In the email thread below on NFS and IMAP storage, what path is proposed for the mix folders in place of ~/INBOX/?

::: SOURCE TEXT :::

This also begs the question: if there is only a single NFS client, with no access to the data by other NFS clients (or by processes on the NFS server), then what purpose is served by having NFS in the loop at all? The IMAP server is going over a network to have another computer read from its disk and deliver the bits to the IMAP server; why not have the IMAP server read the bits from a directly-connected disk?

The purported advantages of NFS monoliths are the various redundancy features that the monolith vendors have added to the product; those features are not part of NFS itself. There is no technical reason why an IMAP server, with local disk, can not be built to have the same level of data redundancy.

If you worry about the IMAP server crashing; why do you believe that an IMAP server is more likely to crash than an NFS server?


True, but the bigger picture is that in our environment there are many
other uses for the user's home directory besides email. So, I don't foresee
NFS going away anytime soon. One option might be to patch c-client such
that the mix folders can use something like /var/mix/username/INBOX/
instead of ~/INBOX/ . That way the mix folders would be local without
having to worry about creating a separate secondary set of local/non-NFS
home directories for all of the users just for use on the email server. Best
might be to assume /var/mix is owned by root with the sticky bit set such
that if /var/mix/username doesn't exist, it gets created/owned by the user,
similar to how /var/spool works on some systems.

::: DATA SECTION :::

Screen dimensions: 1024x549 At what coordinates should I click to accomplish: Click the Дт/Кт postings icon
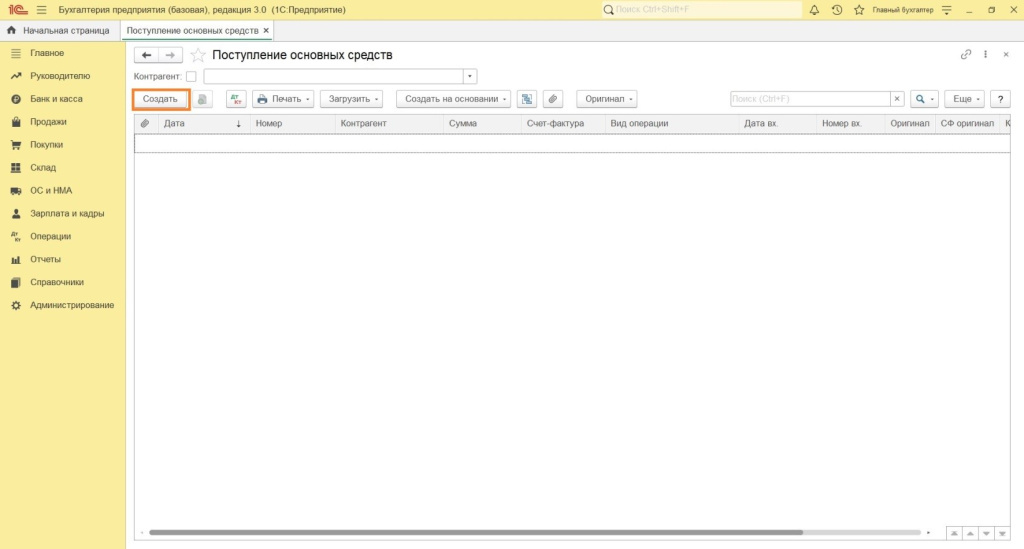pos(236,99)
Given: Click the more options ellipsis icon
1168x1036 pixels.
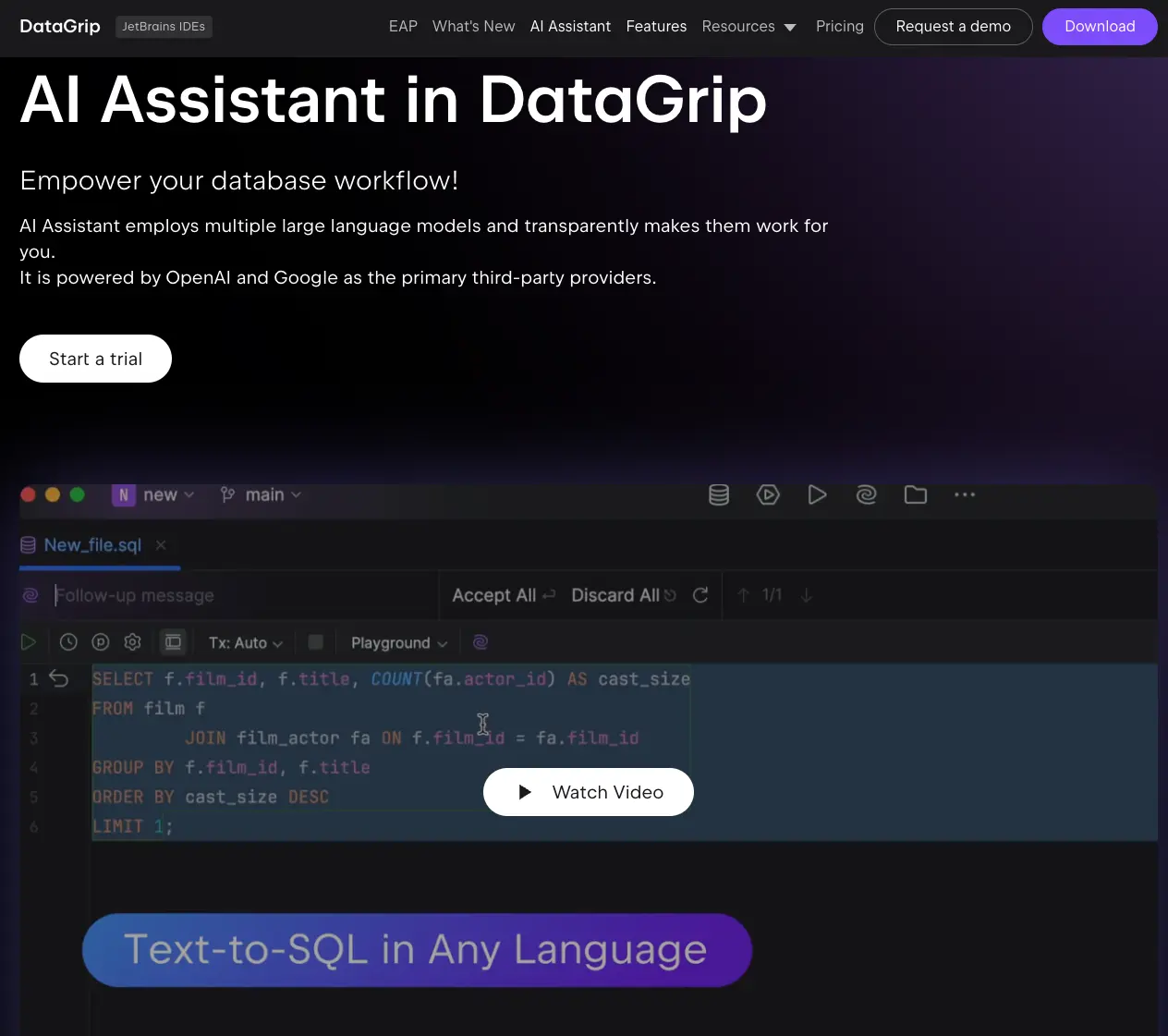Looking at the screenshot, I should pos(965,494).
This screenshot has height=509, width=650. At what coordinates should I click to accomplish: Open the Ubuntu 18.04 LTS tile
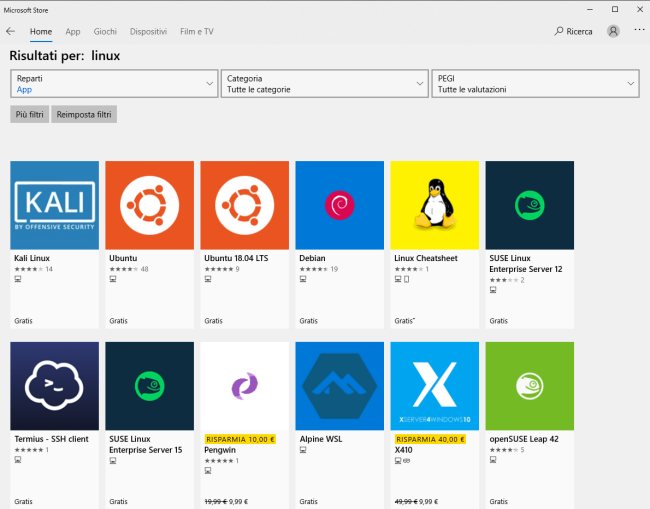point(244,205)
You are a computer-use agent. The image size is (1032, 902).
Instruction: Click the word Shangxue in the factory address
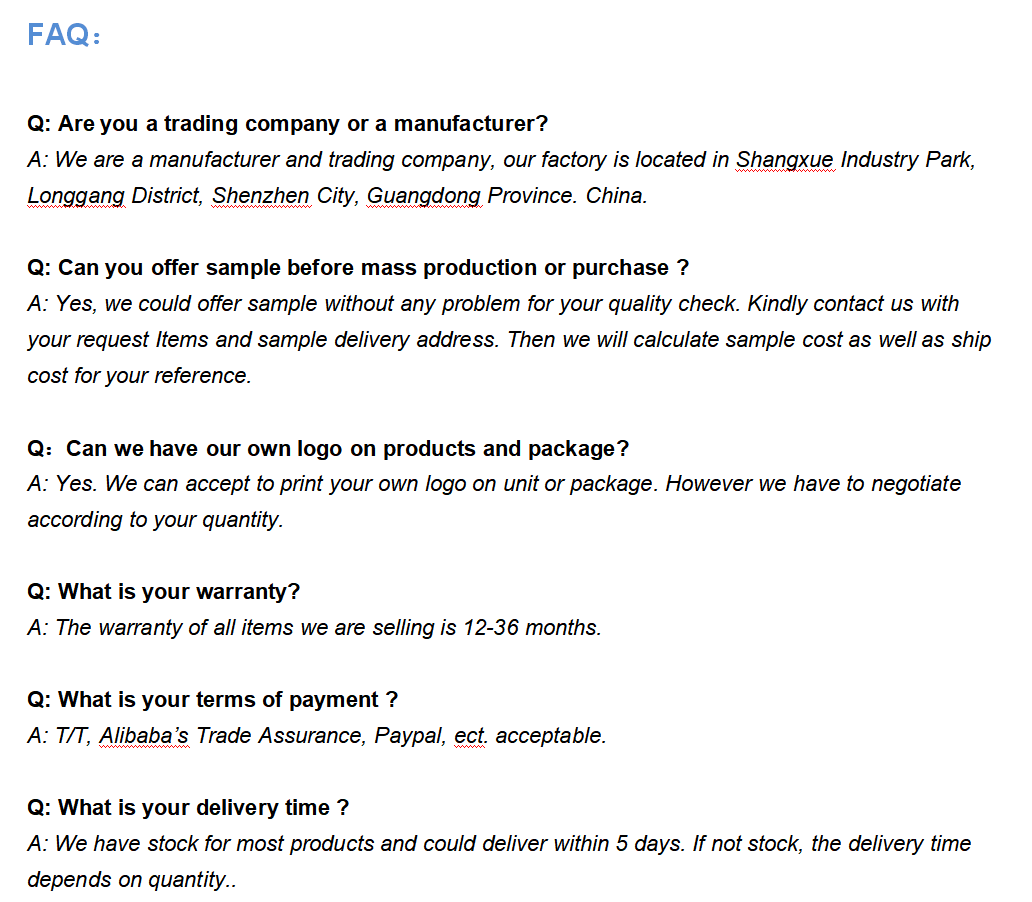click(784, 160)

:::

:: TASK ANSWER ::
/var/mix/username/INBOX/